> [EXERCISE OBJECTIVE]:
Within the material below, transcribe exactly the lines from the one holding "Select the SUV car category tab" through the one holding "Given: Toggle the green switch in header bar", keeping both ends and skipping the rest.

-------- INPUT DATA

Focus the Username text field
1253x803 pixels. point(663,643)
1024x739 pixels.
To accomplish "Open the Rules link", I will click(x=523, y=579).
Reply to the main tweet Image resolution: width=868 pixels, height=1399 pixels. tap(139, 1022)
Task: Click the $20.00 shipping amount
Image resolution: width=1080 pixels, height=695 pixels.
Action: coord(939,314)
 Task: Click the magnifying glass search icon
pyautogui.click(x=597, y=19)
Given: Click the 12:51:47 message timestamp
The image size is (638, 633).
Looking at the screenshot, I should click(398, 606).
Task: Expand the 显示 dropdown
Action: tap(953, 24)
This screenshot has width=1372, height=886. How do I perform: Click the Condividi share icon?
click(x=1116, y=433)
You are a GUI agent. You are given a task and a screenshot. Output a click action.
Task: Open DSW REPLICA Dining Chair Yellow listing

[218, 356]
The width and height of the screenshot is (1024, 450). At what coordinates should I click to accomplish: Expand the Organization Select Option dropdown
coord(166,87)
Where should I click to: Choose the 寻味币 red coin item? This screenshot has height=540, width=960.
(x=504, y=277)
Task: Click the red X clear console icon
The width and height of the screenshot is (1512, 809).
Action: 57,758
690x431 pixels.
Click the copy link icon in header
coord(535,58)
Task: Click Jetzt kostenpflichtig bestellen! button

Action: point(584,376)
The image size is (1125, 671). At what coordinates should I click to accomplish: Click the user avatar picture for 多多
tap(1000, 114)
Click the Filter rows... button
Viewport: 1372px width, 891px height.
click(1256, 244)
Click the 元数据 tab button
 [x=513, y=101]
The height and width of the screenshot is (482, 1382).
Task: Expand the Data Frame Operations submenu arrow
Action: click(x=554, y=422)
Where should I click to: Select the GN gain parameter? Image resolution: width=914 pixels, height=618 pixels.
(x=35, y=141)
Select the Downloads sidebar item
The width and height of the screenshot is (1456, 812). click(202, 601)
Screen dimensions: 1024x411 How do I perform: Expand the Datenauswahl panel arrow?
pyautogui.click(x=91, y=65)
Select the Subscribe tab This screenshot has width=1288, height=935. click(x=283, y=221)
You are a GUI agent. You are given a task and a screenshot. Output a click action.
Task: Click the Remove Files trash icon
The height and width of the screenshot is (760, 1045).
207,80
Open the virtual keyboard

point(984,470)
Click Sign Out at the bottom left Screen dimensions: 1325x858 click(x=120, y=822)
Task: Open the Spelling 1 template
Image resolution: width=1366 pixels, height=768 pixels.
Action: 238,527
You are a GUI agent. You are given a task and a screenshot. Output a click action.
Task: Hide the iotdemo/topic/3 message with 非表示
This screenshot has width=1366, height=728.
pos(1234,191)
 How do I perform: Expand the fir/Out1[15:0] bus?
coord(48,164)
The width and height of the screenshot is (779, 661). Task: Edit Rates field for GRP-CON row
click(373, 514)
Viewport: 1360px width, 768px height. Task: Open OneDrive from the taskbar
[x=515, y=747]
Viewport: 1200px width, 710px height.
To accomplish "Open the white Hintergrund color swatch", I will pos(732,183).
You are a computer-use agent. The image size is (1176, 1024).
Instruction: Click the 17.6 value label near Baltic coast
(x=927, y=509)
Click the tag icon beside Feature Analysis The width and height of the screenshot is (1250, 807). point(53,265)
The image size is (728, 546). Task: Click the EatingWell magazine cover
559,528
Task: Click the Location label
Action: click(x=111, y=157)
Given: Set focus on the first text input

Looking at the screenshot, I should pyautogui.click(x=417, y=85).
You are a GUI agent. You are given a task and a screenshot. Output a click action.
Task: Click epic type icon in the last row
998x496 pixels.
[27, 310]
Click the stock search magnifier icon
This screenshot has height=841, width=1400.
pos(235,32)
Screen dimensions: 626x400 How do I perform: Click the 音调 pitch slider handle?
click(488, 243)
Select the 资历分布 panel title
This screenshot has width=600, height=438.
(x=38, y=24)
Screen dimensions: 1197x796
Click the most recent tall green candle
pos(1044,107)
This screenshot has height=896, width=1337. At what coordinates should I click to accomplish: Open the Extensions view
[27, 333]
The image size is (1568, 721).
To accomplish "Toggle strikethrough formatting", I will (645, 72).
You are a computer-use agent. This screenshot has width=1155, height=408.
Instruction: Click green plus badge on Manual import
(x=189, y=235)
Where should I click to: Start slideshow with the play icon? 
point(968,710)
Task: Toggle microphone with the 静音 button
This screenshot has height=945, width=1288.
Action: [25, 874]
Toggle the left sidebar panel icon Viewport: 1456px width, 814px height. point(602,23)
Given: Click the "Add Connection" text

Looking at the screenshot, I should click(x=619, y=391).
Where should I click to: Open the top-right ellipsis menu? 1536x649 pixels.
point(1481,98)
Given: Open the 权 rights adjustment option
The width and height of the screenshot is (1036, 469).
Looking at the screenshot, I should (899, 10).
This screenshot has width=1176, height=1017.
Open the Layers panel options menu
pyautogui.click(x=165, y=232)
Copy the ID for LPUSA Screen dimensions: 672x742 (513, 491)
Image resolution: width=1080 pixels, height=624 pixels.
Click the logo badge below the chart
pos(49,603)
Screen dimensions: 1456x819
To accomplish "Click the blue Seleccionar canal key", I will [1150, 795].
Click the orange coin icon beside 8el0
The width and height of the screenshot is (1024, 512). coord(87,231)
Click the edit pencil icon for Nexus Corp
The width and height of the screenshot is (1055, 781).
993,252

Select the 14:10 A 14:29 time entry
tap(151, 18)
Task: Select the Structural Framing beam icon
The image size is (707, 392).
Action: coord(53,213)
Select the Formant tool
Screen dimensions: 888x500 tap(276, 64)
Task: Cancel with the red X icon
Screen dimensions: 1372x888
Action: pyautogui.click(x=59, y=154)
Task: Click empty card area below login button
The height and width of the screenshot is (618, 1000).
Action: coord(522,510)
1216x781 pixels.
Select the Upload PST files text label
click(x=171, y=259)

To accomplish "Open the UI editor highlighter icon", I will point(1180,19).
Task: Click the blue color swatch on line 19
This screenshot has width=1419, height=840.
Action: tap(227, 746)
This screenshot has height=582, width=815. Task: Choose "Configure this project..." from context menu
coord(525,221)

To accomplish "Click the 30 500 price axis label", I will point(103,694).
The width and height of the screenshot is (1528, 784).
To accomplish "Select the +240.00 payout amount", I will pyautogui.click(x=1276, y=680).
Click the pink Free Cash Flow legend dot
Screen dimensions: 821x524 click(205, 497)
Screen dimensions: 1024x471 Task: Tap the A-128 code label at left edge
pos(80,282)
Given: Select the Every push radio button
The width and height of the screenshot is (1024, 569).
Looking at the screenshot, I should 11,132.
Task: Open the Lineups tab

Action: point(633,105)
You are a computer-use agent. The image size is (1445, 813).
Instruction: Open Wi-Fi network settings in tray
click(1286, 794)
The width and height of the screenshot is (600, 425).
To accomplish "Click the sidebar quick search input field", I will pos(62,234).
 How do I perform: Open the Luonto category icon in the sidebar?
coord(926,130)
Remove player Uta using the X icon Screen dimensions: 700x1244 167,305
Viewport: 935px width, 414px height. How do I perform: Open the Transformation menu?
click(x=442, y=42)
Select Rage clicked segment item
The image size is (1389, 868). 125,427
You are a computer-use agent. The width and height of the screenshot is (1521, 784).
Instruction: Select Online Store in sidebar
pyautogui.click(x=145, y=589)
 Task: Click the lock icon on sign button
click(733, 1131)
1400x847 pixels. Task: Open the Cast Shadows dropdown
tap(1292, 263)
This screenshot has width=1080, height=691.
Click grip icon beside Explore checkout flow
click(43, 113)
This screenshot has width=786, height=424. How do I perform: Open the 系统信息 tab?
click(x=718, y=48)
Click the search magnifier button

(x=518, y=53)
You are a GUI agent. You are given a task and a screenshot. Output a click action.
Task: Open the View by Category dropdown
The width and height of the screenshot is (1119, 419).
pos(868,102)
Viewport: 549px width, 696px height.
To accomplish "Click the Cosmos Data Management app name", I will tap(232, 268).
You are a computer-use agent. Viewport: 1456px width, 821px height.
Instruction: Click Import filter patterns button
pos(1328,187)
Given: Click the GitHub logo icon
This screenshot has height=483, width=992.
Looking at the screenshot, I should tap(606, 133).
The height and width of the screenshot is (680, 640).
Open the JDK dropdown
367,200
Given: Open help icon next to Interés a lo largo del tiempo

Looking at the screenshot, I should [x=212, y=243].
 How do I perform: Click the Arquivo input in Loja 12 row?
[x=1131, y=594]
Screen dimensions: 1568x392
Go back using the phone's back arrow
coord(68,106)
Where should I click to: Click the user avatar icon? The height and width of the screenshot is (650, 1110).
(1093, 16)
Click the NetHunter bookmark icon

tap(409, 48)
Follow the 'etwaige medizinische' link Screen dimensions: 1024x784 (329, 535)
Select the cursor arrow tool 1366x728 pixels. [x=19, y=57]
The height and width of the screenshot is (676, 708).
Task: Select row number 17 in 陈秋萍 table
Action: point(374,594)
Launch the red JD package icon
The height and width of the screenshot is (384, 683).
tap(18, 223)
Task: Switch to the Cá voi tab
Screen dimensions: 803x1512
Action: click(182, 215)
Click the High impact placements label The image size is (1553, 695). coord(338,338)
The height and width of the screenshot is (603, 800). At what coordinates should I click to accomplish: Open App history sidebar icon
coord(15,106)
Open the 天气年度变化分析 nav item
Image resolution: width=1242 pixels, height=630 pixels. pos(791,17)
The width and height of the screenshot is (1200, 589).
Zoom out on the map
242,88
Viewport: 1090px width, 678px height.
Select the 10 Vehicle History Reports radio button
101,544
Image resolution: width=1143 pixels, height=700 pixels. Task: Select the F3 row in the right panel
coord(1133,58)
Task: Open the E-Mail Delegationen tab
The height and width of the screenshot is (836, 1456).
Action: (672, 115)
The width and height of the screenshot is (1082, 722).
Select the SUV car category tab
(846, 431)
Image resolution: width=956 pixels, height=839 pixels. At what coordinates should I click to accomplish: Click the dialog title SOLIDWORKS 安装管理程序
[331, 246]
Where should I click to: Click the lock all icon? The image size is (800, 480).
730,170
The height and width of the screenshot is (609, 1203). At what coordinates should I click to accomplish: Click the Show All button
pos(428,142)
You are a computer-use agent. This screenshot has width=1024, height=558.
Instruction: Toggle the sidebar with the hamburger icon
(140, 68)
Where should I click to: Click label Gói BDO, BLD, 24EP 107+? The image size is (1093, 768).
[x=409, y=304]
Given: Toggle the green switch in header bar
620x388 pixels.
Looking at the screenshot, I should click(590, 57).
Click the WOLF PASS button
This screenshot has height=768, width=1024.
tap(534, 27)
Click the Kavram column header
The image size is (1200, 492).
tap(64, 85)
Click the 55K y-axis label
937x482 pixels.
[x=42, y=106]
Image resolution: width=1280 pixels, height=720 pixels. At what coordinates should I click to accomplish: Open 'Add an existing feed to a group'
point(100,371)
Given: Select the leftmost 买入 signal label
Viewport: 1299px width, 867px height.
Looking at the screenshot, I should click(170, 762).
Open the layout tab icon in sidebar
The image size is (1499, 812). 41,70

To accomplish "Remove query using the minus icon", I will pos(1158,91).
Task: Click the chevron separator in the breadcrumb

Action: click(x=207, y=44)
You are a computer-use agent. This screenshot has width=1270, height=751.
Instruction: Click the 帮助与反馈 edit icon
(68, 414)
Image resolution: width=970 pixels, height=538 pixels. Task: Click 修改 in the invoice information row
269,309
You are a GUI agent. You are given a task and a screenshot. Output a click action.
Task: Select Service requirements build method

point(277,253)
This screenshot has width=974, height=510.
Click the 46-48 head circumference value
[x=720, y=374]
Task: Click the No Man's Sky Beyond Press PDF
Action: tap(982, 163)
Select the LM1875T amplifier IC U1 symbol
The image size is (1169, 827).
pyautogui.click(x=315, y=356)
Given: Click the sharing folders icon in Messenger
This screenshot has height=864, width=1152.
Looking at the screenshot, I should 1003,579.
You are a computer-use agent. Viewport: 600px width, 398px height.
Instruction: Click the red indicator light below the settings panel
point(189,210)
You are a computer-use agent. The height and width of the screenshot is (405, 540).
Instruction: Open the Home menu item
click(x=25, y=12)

----------------

> [RESPONSE TO THIS EXERCISE]:
Select the SUV car category tab
(846, 431)
Image resolution: width=956 pixels, height=839 pixels. At what coordinates should I click to accomplish: Click the dialog title SOLIDWORKS 安装管理程序
[331, 246]
Where should I click to: Click the lock all icon? The image size is (800, 480).
730,170
The height and width of the screenshot is (609, 1203). At what coordinates should I click to accomplish: Click the Show All button
pos(428,142)
You are a computer-use agent. This screenshot has width=1024, height=558.
Instruction: Toggle the sidebar with the hamburger icon
(140, 68)
Where should I click to: Click label Gói BDO, BLD, 24EP 107+? The image size is (1093, 768).
[x=409, y=304]
Given: Toggle the green switch in header bar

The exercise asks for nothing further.